237 pengunjuk rasa ditangkap di Kairo, kata kelompok hak asasi manusia Mesir
Koalisi kelompok hak asasi manusia Mesir mengatakan pada hari Selasa bahwa polisi telah menangkap sedikitnya 237 orang selama protes hari sebelumnya di Kairo terhadap keputusan pemerintah untuk menyerahkan kendali dua pulau strategis di Laut Merah ke Arab Saudi.
Amnesty International mengutuk penangkapan tersebut, yang merupakan kritik terbaru dari kelompok advokasi internasional terkemuka mengenai pelanggaran hak asasi manusia di Mesir.
Pengacara hak asasi manusia Gamal Eid dan Mohammed Abdel-Aziz – keduanya anggota Front Pembela Pengunjuk rasa Mesir – mengatakan bahwa semua yang ditahan sudah ditahan pada tengah malam pada hari Senin ketika front tersebut melakukan penghitungan akhir.
Jumlah mereka yang masih ditahan mungkin akan lebih sedikit karena polisi kadang-kadang membebaskan para tahanan, kata mereka.

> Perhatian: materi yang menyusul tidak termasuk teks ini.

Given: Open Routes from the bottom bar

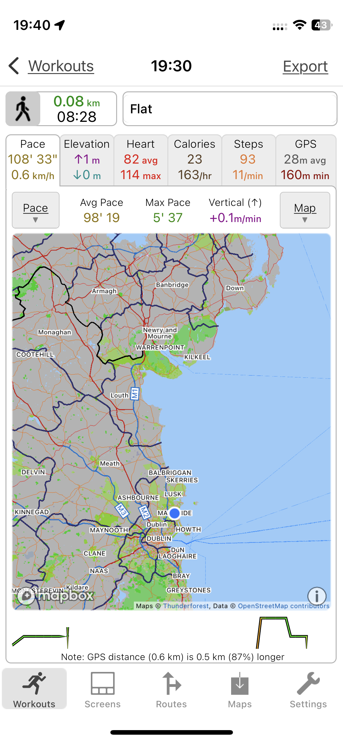Looking at the screenshot, I should tap(171, 690).
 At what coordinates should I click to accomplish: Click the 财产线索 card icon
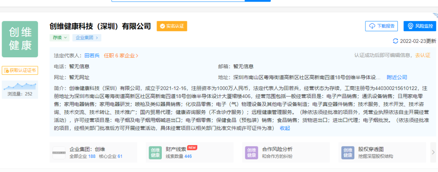155,152
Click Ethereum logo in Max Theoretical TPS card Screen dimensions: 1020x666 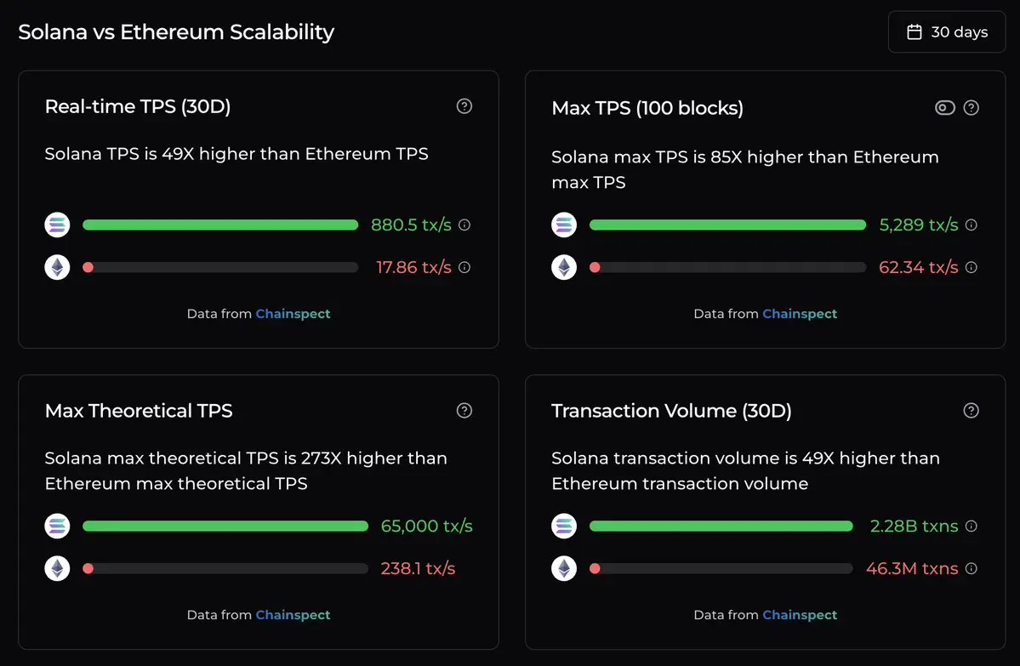(x=57, y=568)
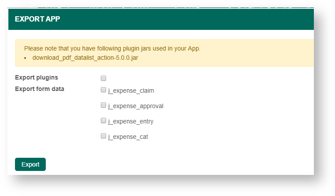This screenshot has height=196, width=335.
Task: Click the EXPORT APP dialog title
Action: coord(37,19)
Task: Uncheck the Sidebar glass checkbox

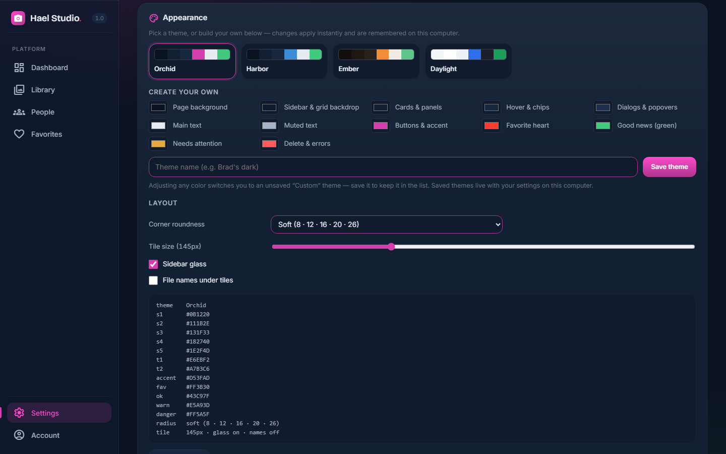Action: (x=153, y=264)
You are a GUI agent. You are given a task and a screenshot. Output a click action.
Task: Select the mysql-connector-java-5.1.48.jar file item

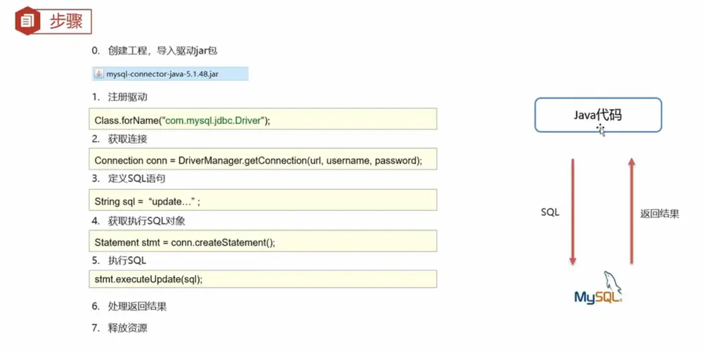point(170,74)
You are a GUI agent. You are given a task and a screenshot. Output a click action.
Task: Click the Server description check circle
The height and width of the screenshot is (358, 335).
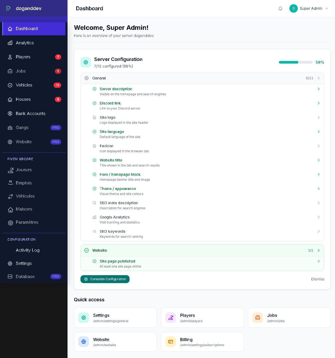[x=94, y=89]

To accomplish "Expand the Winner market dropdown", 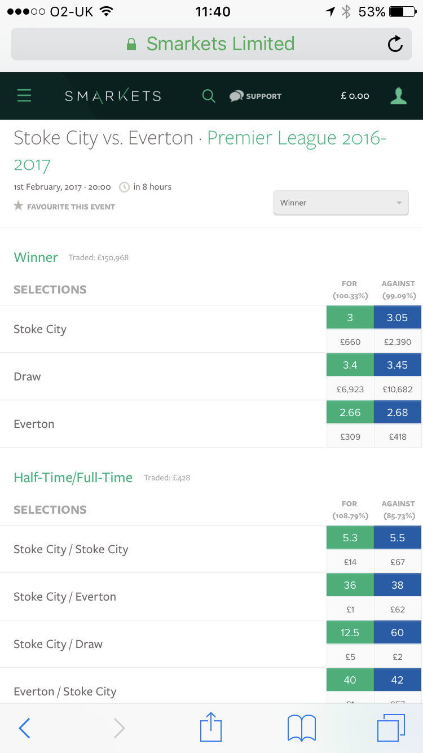I will click(341, 203).
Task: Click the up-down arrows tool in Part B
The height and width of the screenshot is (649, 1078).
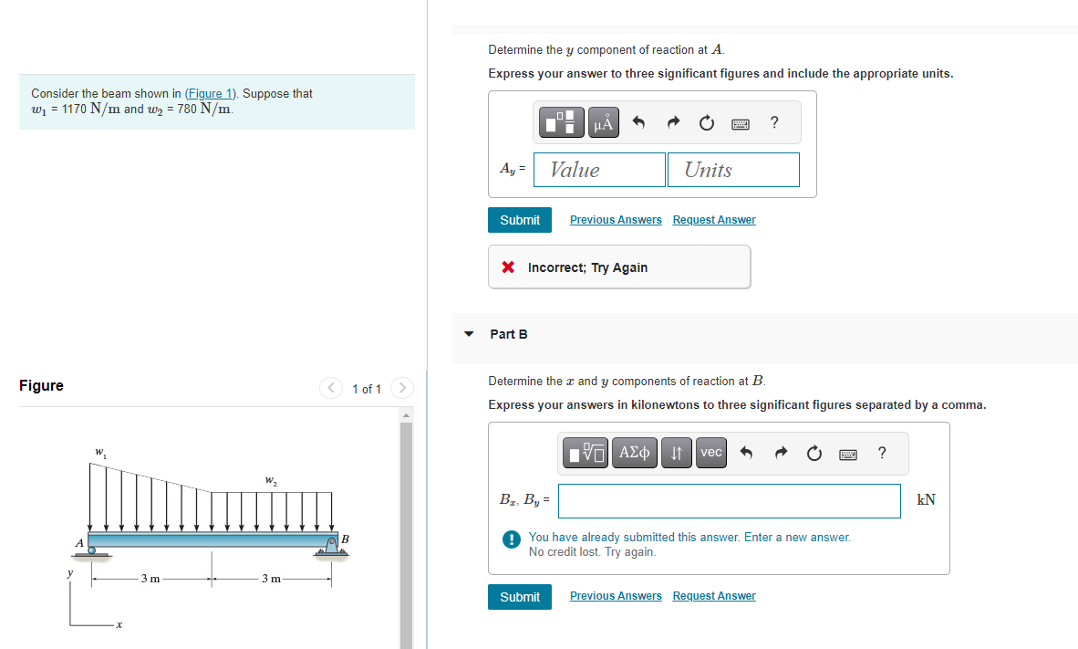Action: point(676,452)

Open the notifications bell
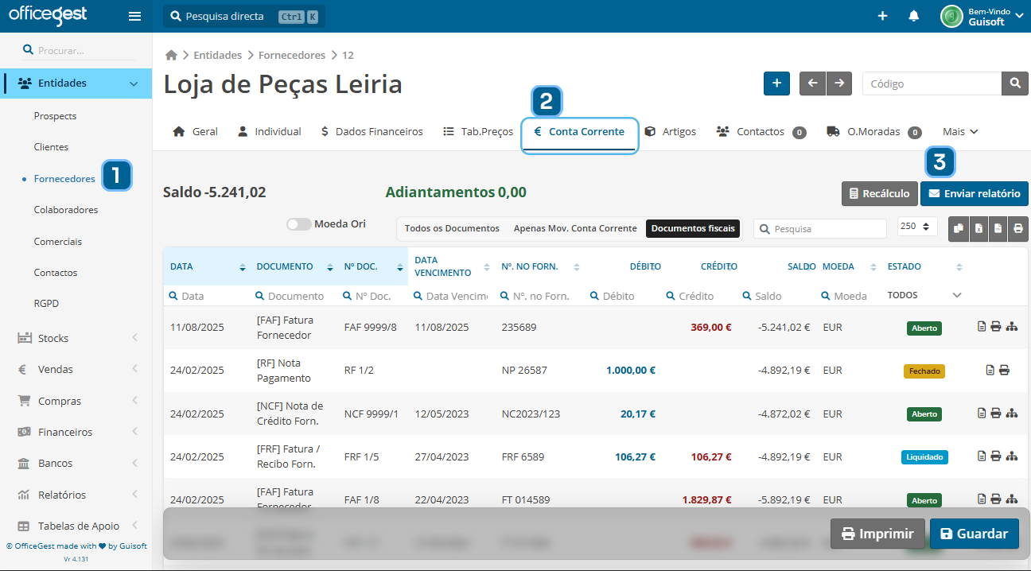(914, 16)
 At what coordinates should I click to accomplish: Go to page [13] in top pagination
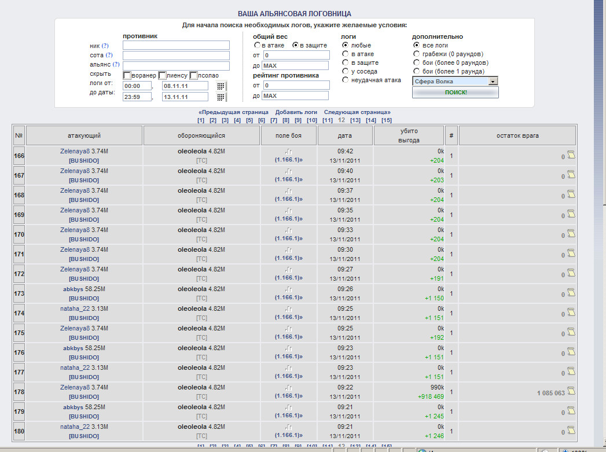(355, 120)
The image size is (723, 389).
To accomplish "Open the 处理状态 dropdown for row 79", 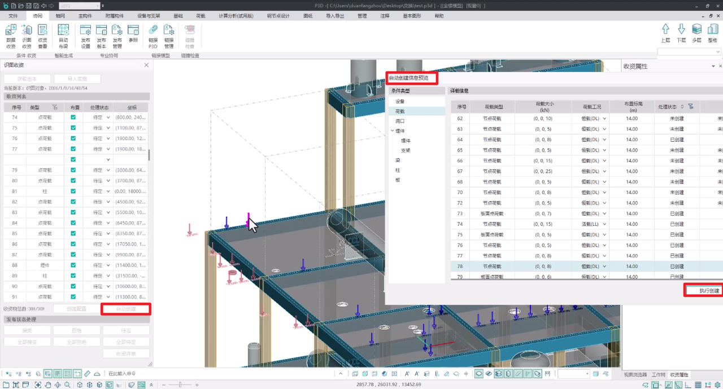I will 108,171.
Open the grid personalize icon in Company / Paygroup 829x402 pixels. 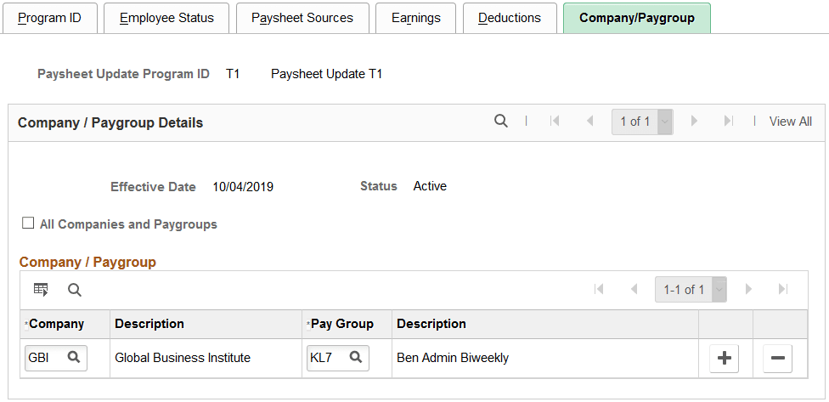click(41, 289)
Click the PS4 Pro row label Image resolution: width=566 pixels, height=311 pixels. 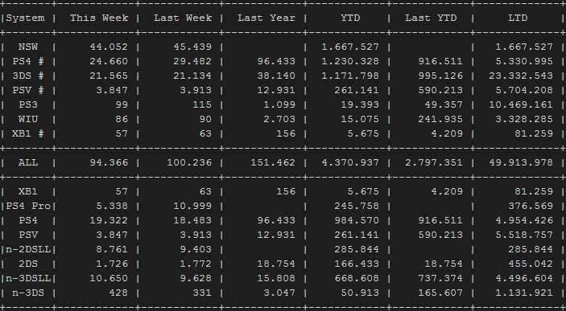click(28, 206)
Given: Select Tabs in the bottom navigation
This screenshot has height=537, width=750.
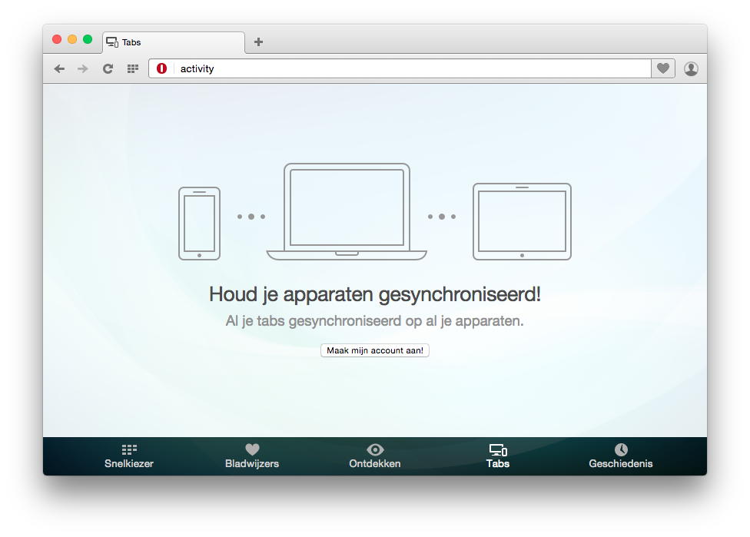Looking at the screenshot, I should click(x=498, y=456).
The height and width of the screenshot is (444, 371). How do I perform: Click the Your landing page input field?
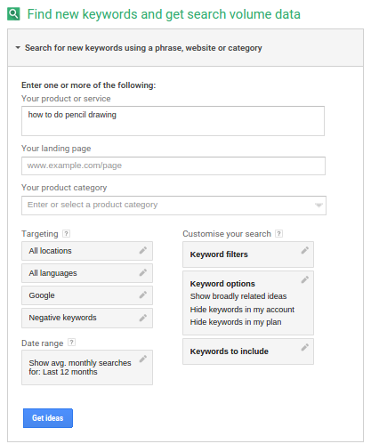(x=173, y=165)
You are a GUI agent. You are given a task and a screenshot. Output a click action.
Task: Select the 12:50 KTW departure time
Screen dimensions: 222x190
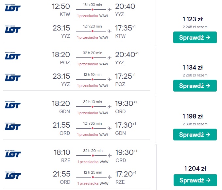(x=61, y=6)
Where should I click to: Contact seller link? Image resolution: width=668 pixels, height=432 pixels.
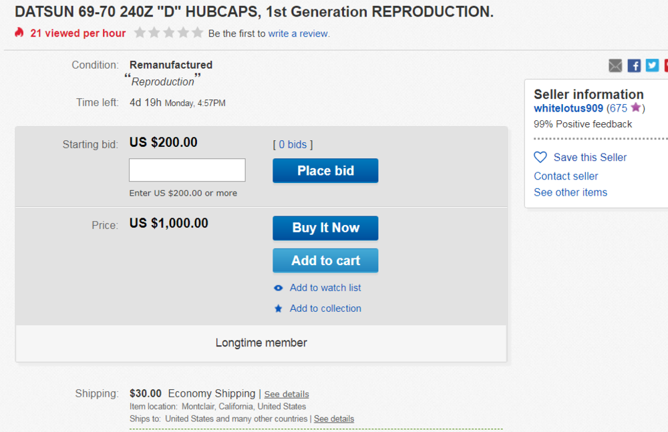[566, 176]
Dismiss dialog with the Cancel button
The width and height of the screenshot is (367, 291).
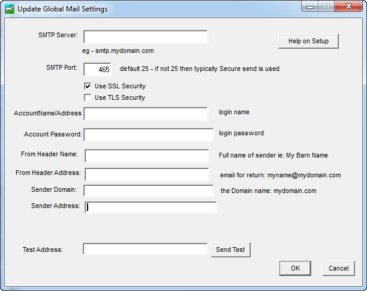coord(338,268)
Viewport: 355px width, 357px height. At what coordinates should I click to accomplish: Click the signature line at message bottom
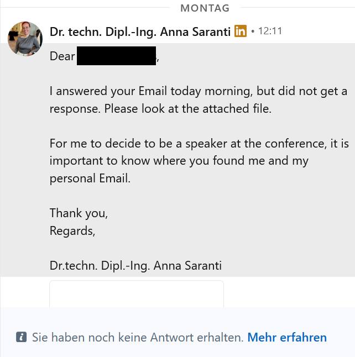(x=135, y=265)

Tidak jelas apakah ada orang yang telah dirujuk ke jaksa.
Ribuan polisi dikerahkan di sebagian besar wilayah Kairo pada hari Senin untuk menggagalkan rencana demonstrasi massal yang diserukan untuk memprotes keputusan pemerintah untuk menyerahkan pulau Tiran dan Sanafir.
Dihadapkan dengan jumlah polisi yang sangat banyak, para pengunjuk rasa terpaksa melakukan demonstrasi kilat di Kairo, yang memicu gas air mata dan tembakan burung dari polisi anti huru hara.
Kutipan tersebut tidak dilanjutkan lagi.